La cabeza es una caja de resonancias. Allí están los ecos de nuestras muertes. La hidra interior se acerca hacia mí. Sus siete cabezas de serpiente se agitan y me silban. Cada lengua va vomitando una emoción: alegría, tristeza, timidez, rencor, rabia, miedo, desesperanza… ¿Cuál será su punto débil?
Me arrastro entre la multitud que orina. Repto entre proxenetas, drogadictos y asesinas de niños. Encuentro nidos de jeringuillas usadas.
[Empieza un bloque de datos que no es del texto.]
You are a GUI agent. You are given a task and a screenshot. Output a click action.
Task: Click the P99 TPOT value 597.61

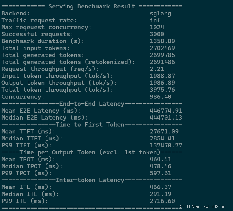[x=161, y=173]
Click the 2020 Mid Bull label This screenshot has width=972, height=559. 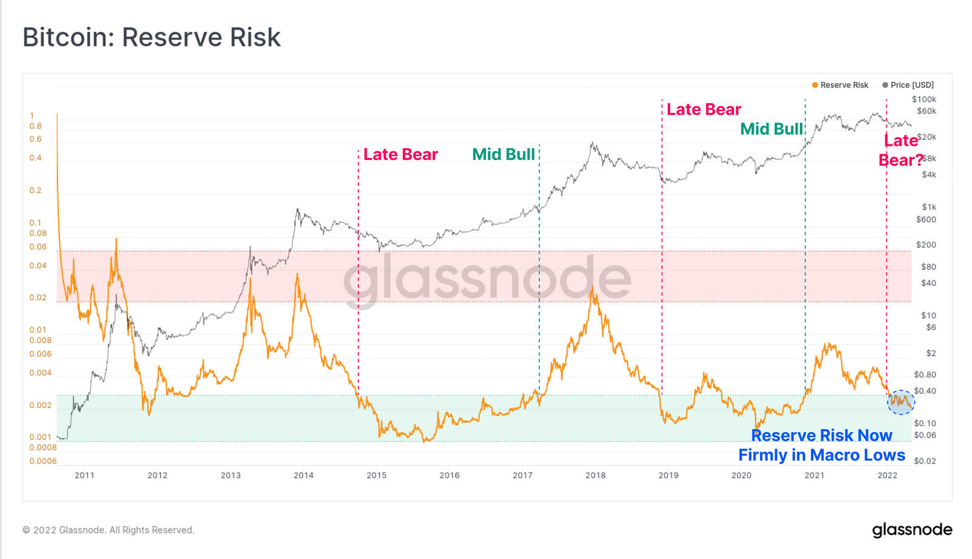(x=772, y=129)
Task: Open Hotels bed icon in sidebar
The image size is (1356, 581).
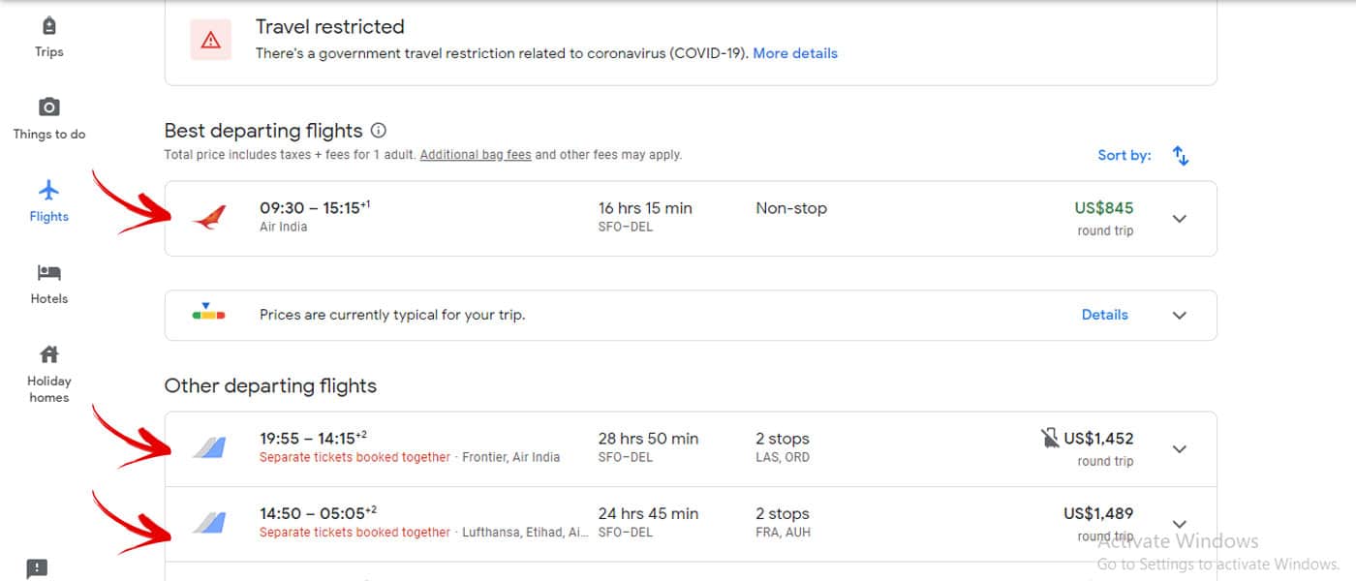Action: 49,272
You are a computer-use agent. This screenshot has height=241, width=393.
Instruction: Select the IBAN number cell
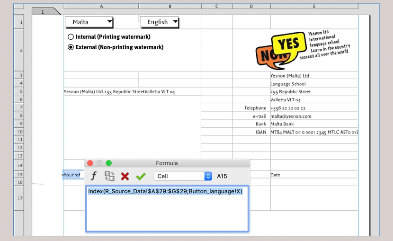pyautogui.click(x=313, y=132)
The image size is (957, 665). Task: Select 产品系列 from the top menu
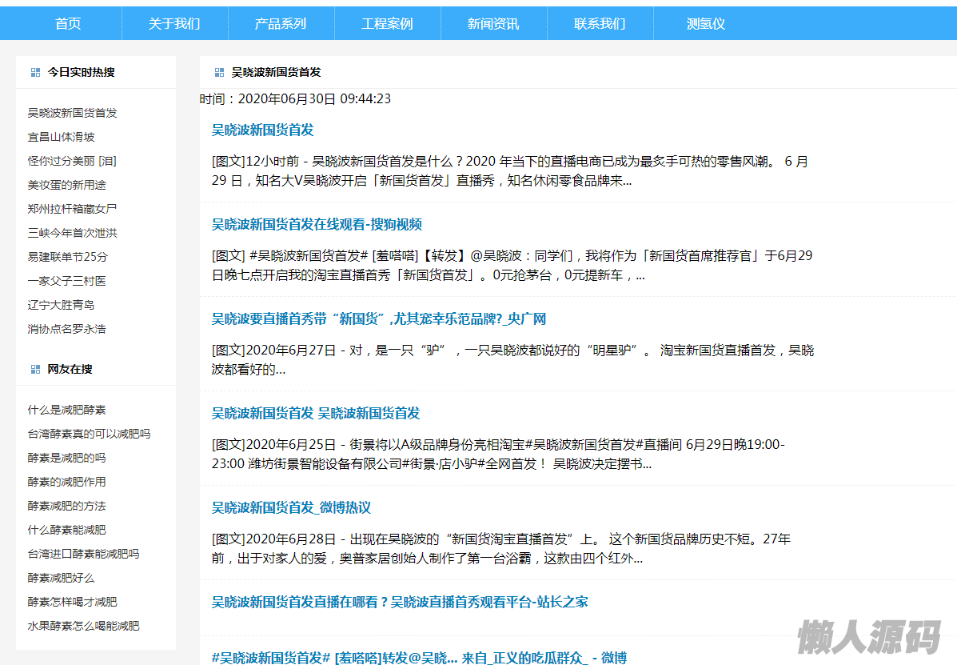pyautogui.click(x=281, y=23)
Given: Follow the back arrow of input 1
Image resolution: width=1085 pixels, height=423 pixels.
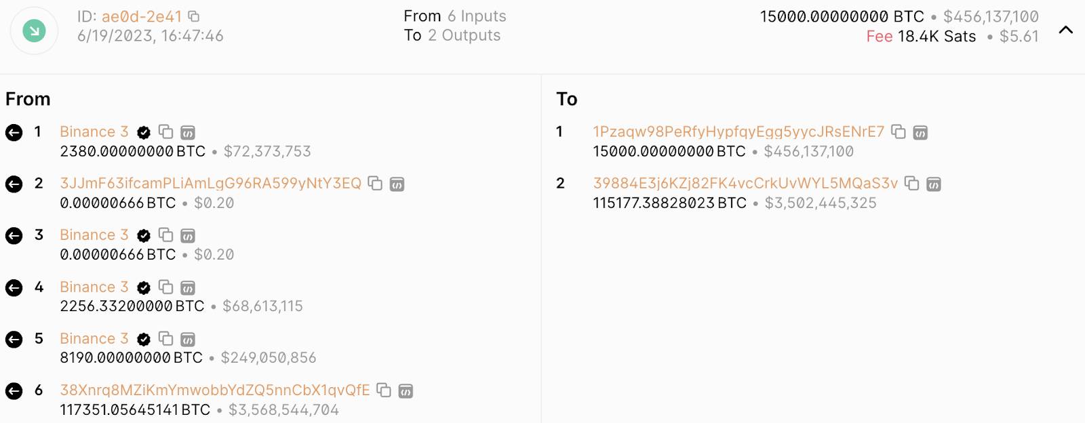Looking at the screenshot, I should point(14,132).
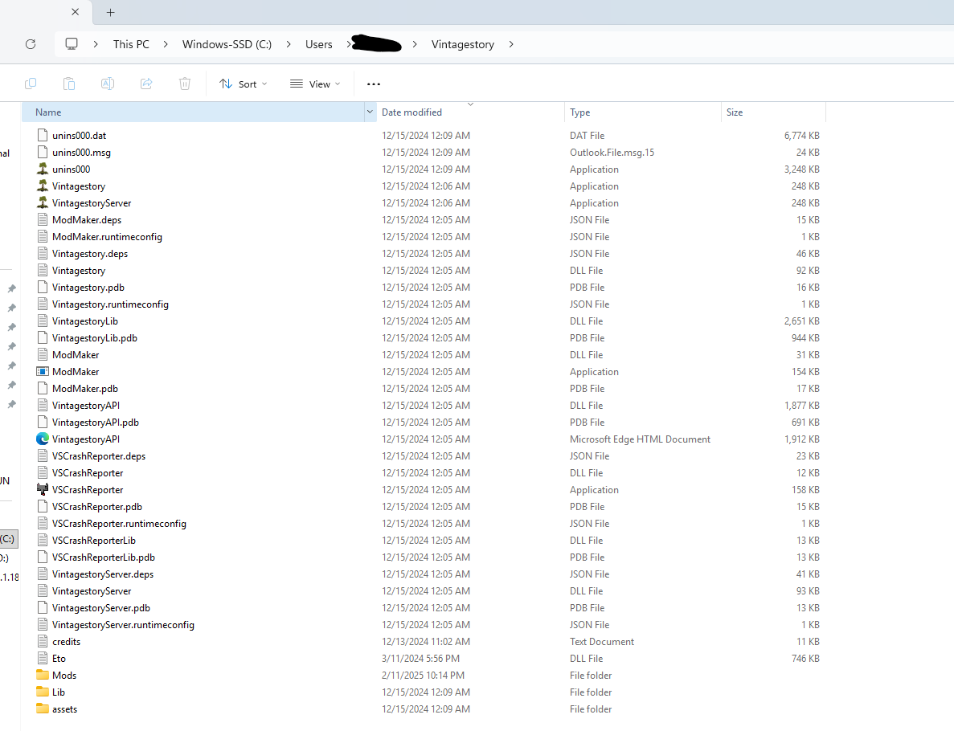Click the Rename icon in toolbar
This screenshot has height=731, width=954.
pyautogui.click(x=107, y=84)
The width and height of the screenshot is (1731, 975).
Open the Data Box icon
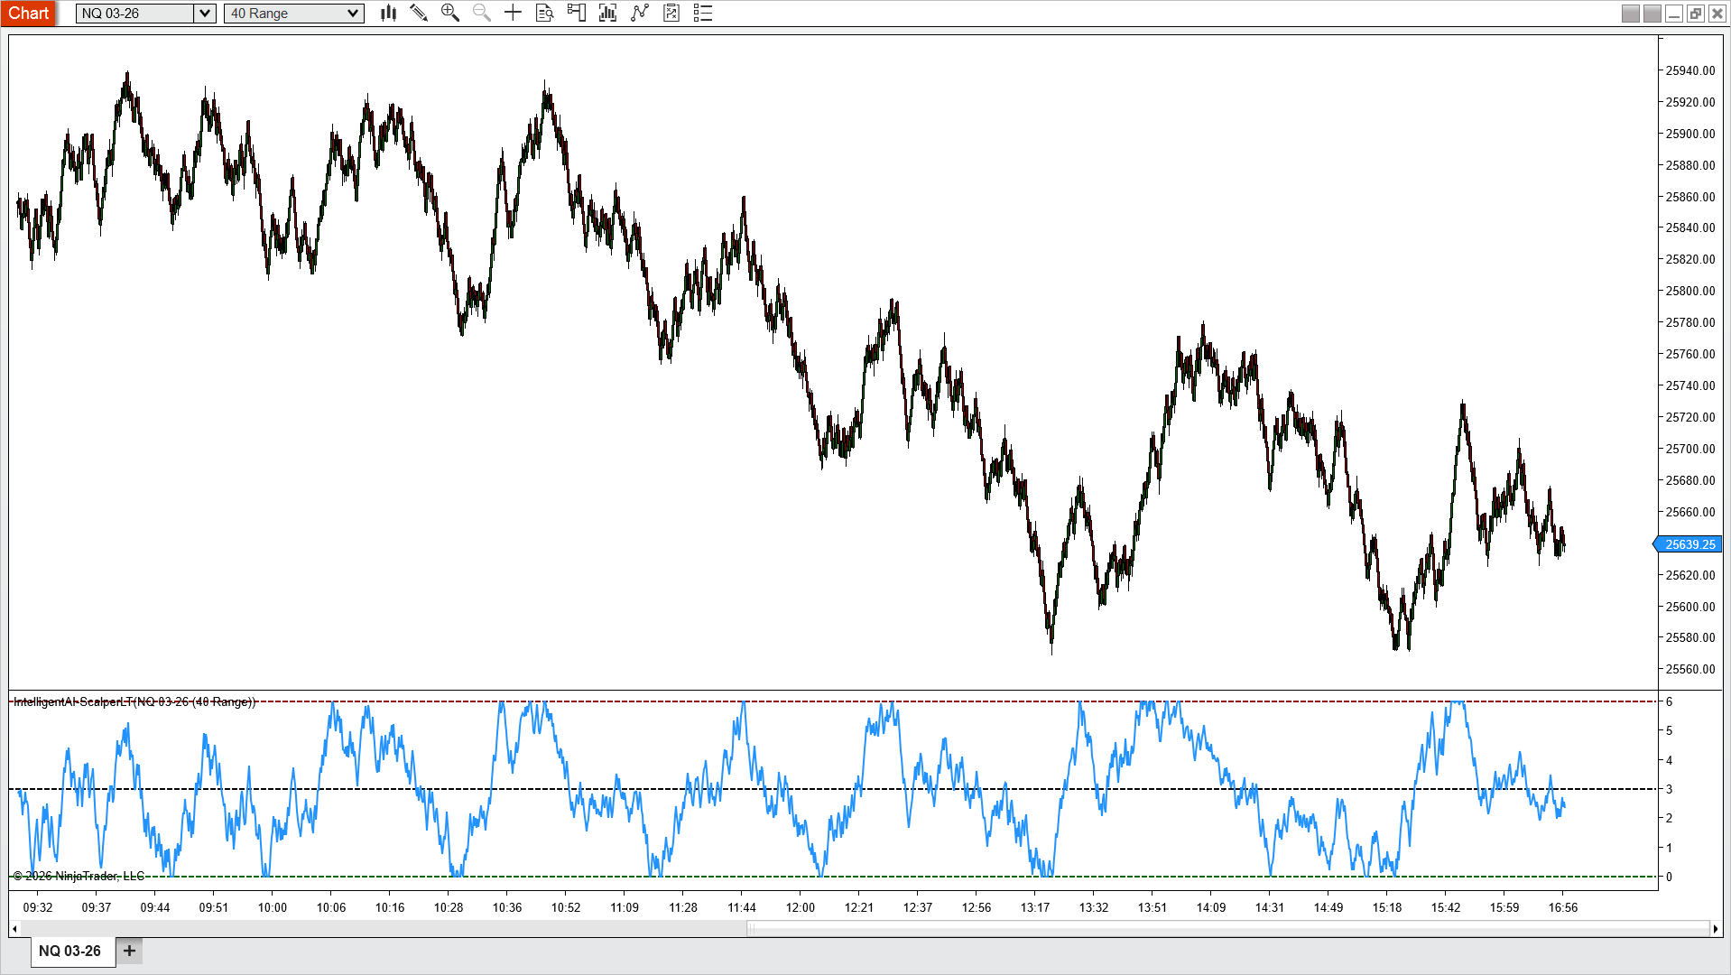[x=544, y=13]
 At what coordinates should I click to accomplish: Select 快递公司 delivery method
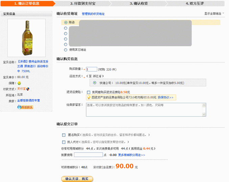tap(95, 83)
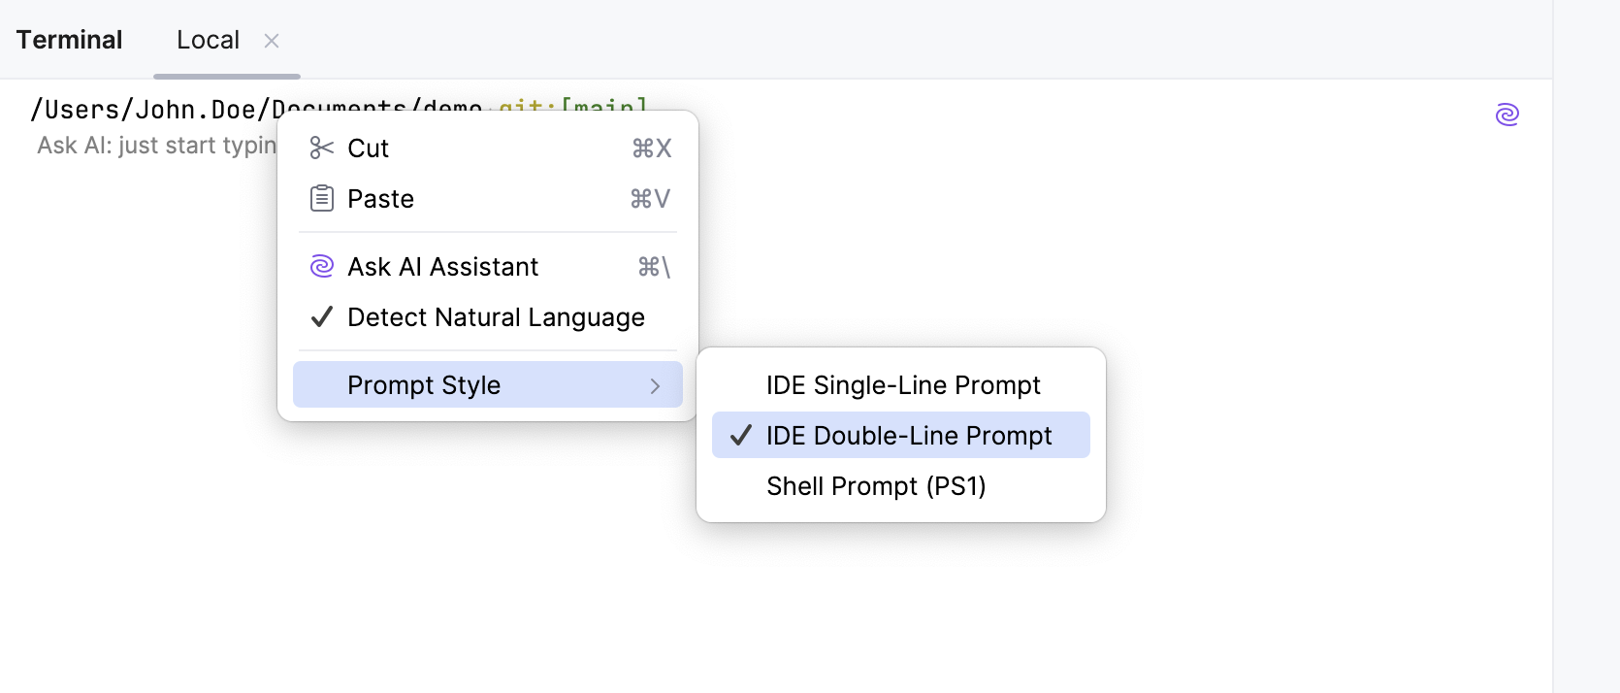Click Ask AI Assistant menu entry
This screenshot has width=1620, height=693.
(x=442, y=267)
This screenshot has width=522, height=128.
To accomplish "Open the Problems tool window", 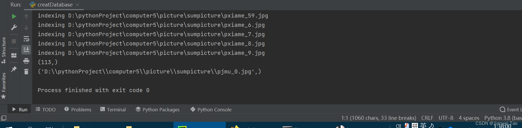I will pyautogui.click(x=78, y=109).
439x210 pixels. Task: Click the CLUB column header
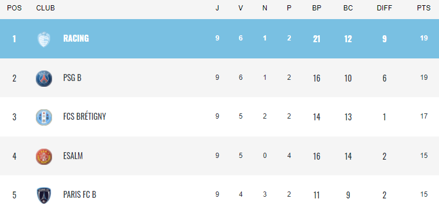click(45, 8)
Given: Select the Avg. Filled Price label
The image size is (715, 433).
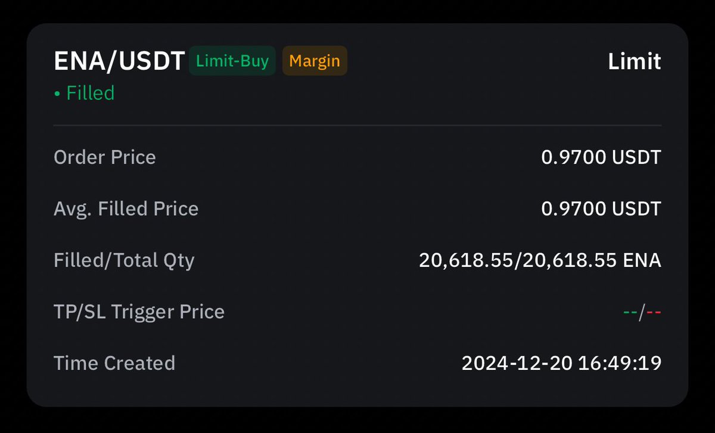Looking at the screenshot, I should tap(126, 208).
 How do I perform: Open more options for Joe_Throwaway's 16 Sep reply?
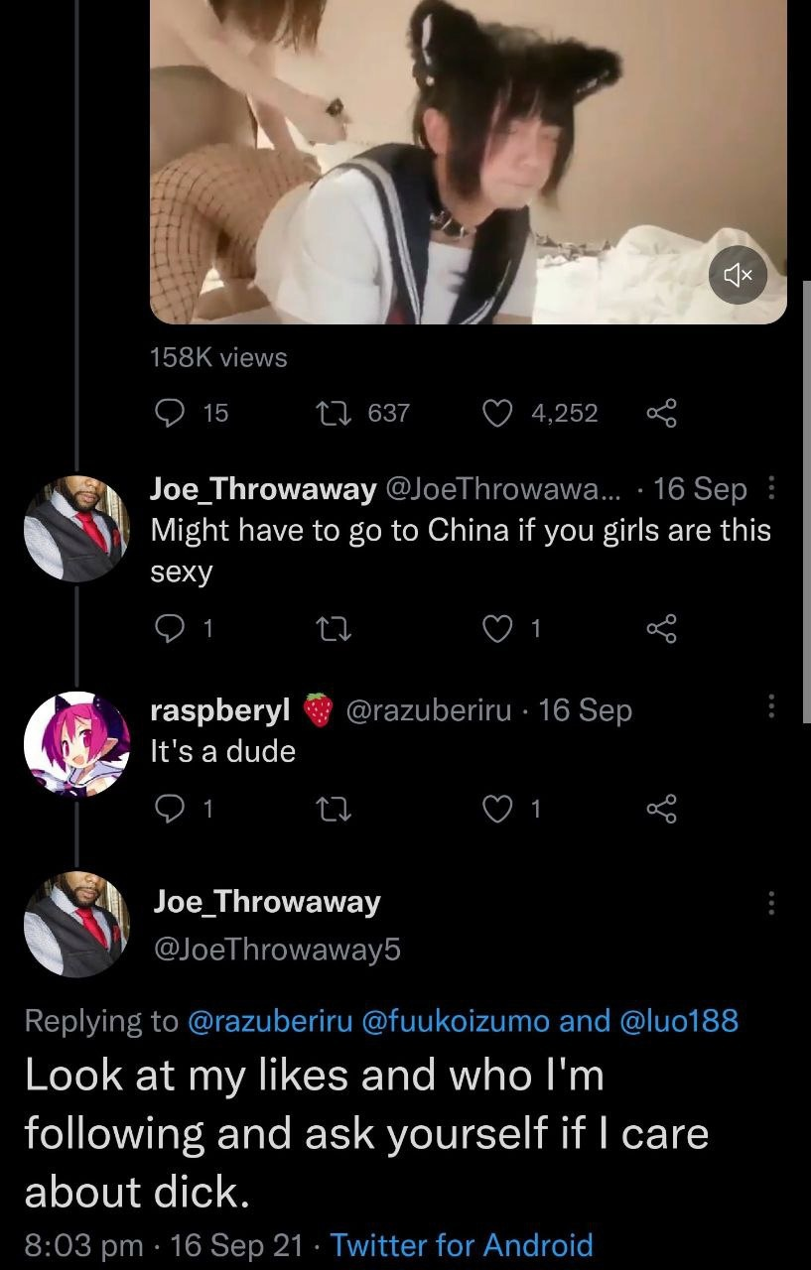772,489

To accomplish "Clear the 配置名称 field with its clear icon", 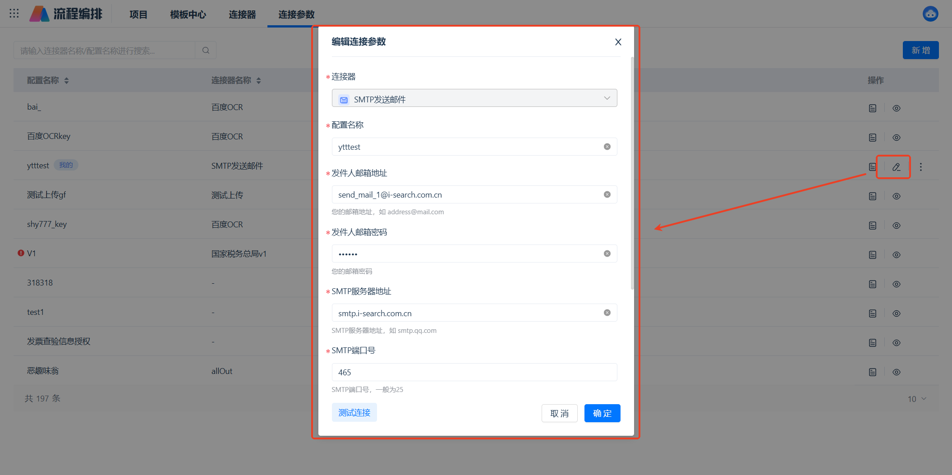I will 607,147.
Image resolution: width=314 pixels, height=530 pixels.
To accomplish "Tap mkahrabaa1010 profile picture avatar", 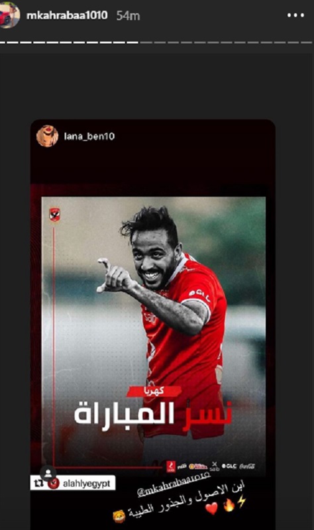I will tap(9, 15).
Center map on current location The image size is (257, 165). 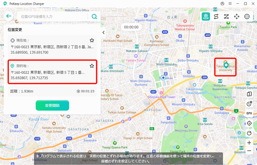point(249,123)
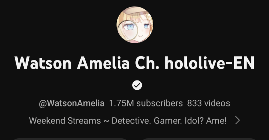Image resolution: width=269 pixels, height=140 pixels.
Task: Expand channel description with the chevron arrow
Action: pos(238,120)
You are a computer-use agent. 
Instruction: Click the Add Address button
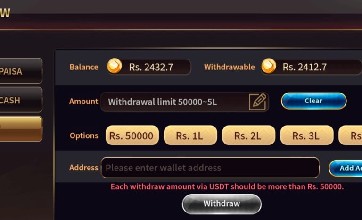[346, 168]
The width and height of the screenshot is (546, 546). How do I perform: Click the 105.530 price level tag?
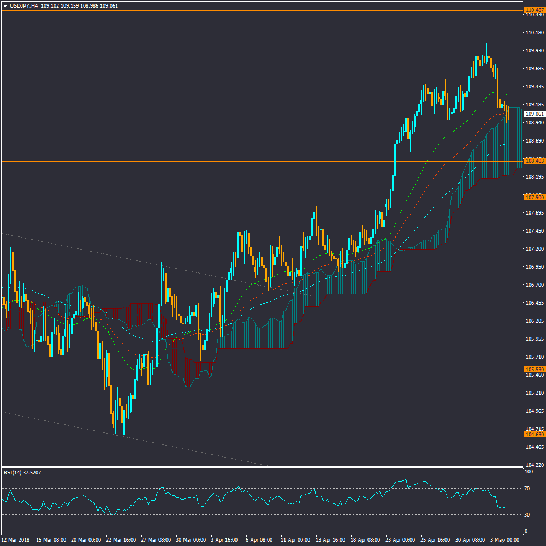pyautogui.click(x=532, y=370)
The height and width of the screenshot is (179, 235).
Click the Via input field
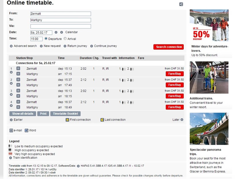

Miles de agujas que picaron las venas de hermosos perdedores. Voy tambaleándome borracho por la calle mojada, apoyado en el hombro de una prostituta con piel de ébano. Estoy mirando con los ojos desenfocados los fosforescentes carteles de anuncios. Oigo al camión de la basura haciendo su ruta. Necesito mear. Alguien prepara una raya de coca encima de la tapa del retrete. Como en una pesadilla, cuando te introduces en un sucio cuarto de baño con la vejiga a punto de reventar, y entonces ves las cagadas decorando las paredes, igual que un escatológico mural. Sólo quiero volver a casa, a alguna casa, donde te espere una princesa vampira que te mire, que te abrace diciéndote: «Amor, toda esta mierda no fue culpa tuya».
Me quedé inmóvil frente a un enorme grafiti pintado en los vagones del tren. Era un rostro melancólico tapándose los ojos con las manos. ¿Dónde había visto aquello antes? Sí, creo que en un libro de Paul Auster titulado Invisible, o tal vez, en la portada de un disco de Radiohead llamado Amnesia. Ahora las alucinaciones me hacen soñar con Melquiades, transformado en una especie de chamán, ofreciéndome un poco de “enredadera del alma”. Me hallo en un estrecho pasillo infernal hacia una pequeña habitación azul, donde hay un gran pez espada pintado en un cuadro. Veo a Ernest Hemingway en una silla, con el cañón de la escopeta de caza metida en su boca y la culata apoyada en el suelo, apretando el gatillo con el dedo gordo del pie. ¡Pum!